Many investors were pleased following the recent election in the United Kingdom, hopeful that a period of greater certainty is imminent. Yet the reality is that Britain’s manufacturing sector remains especially weak. The PMI fell sharply from 48.9 in November to 47.5 in December. The index has not been lower than this since 2012.34 The PMI has been below 50 for eight consecutive months. In addition, the sub-index for output hit the lowest level in seven years. Output of capital goods fell at the fastest pace in the same time period while output of intermediate goods fell at a more measured pace. There were steep declines in new orders and export orders. Overall, it was a gloomy report. The business sentiment improved, however, with 43 percent of companies expecting higher output a year from now. Meanwhile, although the election established that Brexit will happen at the end of this month, the future of trading relations with the European Union remains uncertain.
The eurozone remains the weakest link in the global manufacturing sector, with Germany especially weak. The PMI for eurozone manufacturing declined from 46.9 in November to 46.3 in December.35 This is a level reflecting a sharp decline in activity. The PMI has been below 50 for 11 consecutive months. Germany continued to have the lowest PMI in the region at 43.7, a level indicating a very sharp decline in activity. Meanwhile, the PMIs for the Netherlands (48.3) and Italy (46.2) fell to an 80-month low. Spain’s PMI was also low at 47.4. Among major eurozone economies, only France had a favorable PMI at 50.4. For the region, the sub-index for output fell at a rate not exceeded in seven years. New orders fell at one of the fastest rates in seven years. Thus, Markit concludes that “a return to growth remains a long way off.” Markit also noted that “only households provided any source of improved demand in December, underscoring how the consumer sector has helped keep the economy out of recession in recent months.” This may explain the relative strength of French manufacturing which is disproportionately dependent on the production of consumer goods. Germany’s weakness reflects the troubles in Europe’s capital goods sector. That, in turn, is largely due to trade concerns and weakness in the global economy.

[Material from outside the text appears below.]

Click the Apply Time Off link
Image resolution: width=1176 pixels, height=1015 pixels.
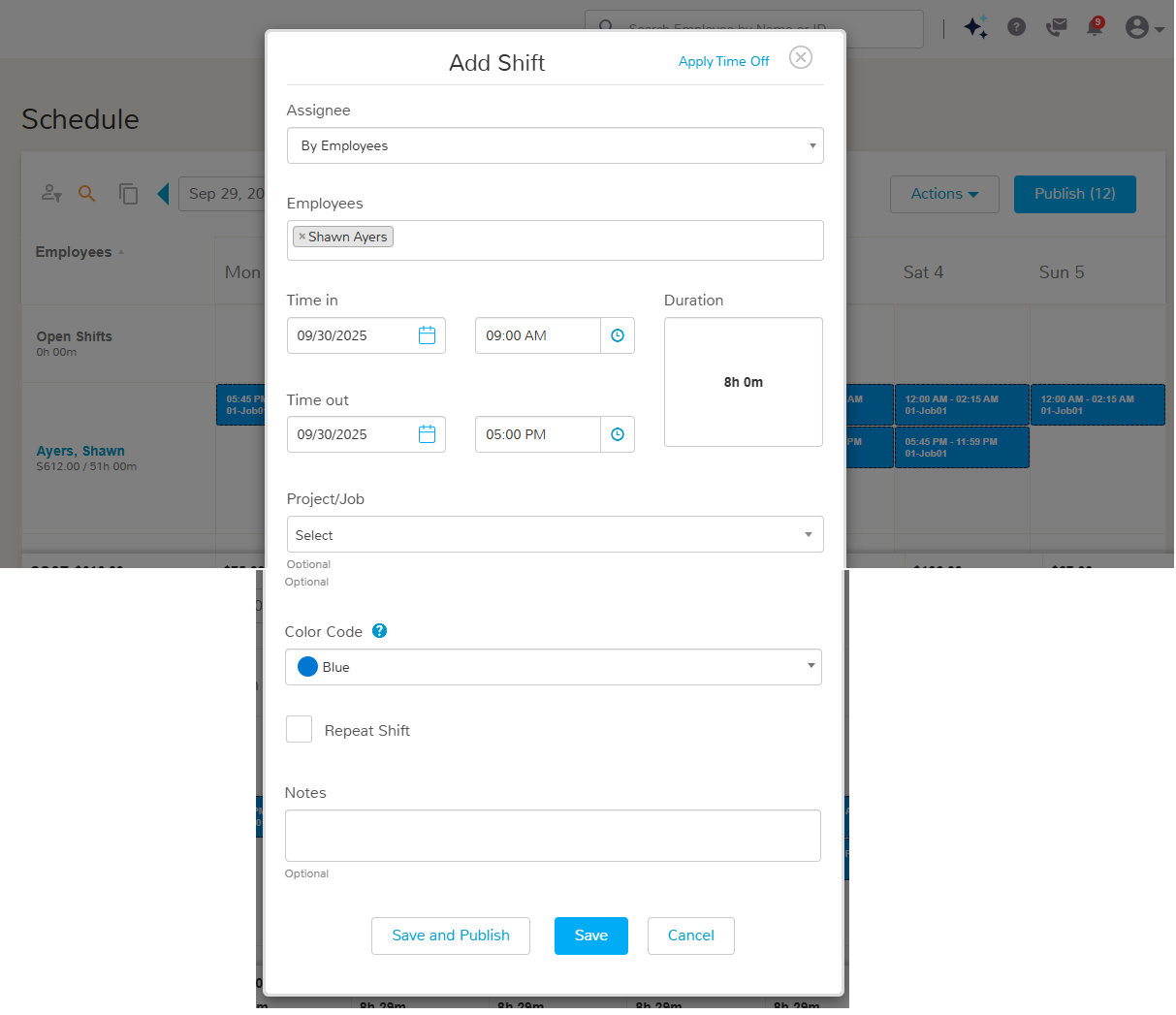pyautogui.click(x=723, y=61)
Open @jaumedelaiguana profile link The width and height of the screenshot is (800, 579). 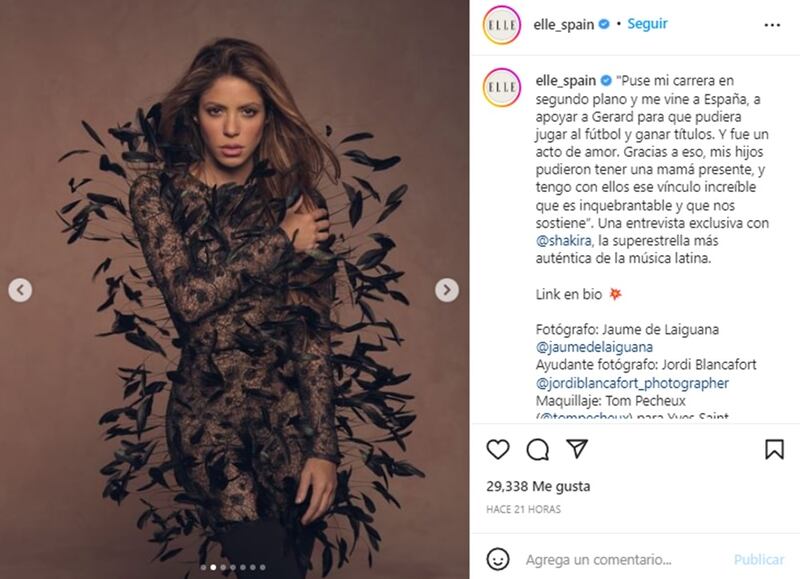point(594,347)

In China, the manufacturing PMI fell from 51.8 in November to 51.5 in December.36 This is a level indicating modest growth in activity. Output continued to grow at a healthy pace and business sentiment improved. The latter is likely due, in part, to the new trade deal between the United States and China. Growth of new orders decelerated sharply, although it remained positive. New export orders were weak, but not much changed from the previous month. Evidently domestic demand weakened faster than export demand. This may explain why the central bank has chosen to stimulate credit market activity.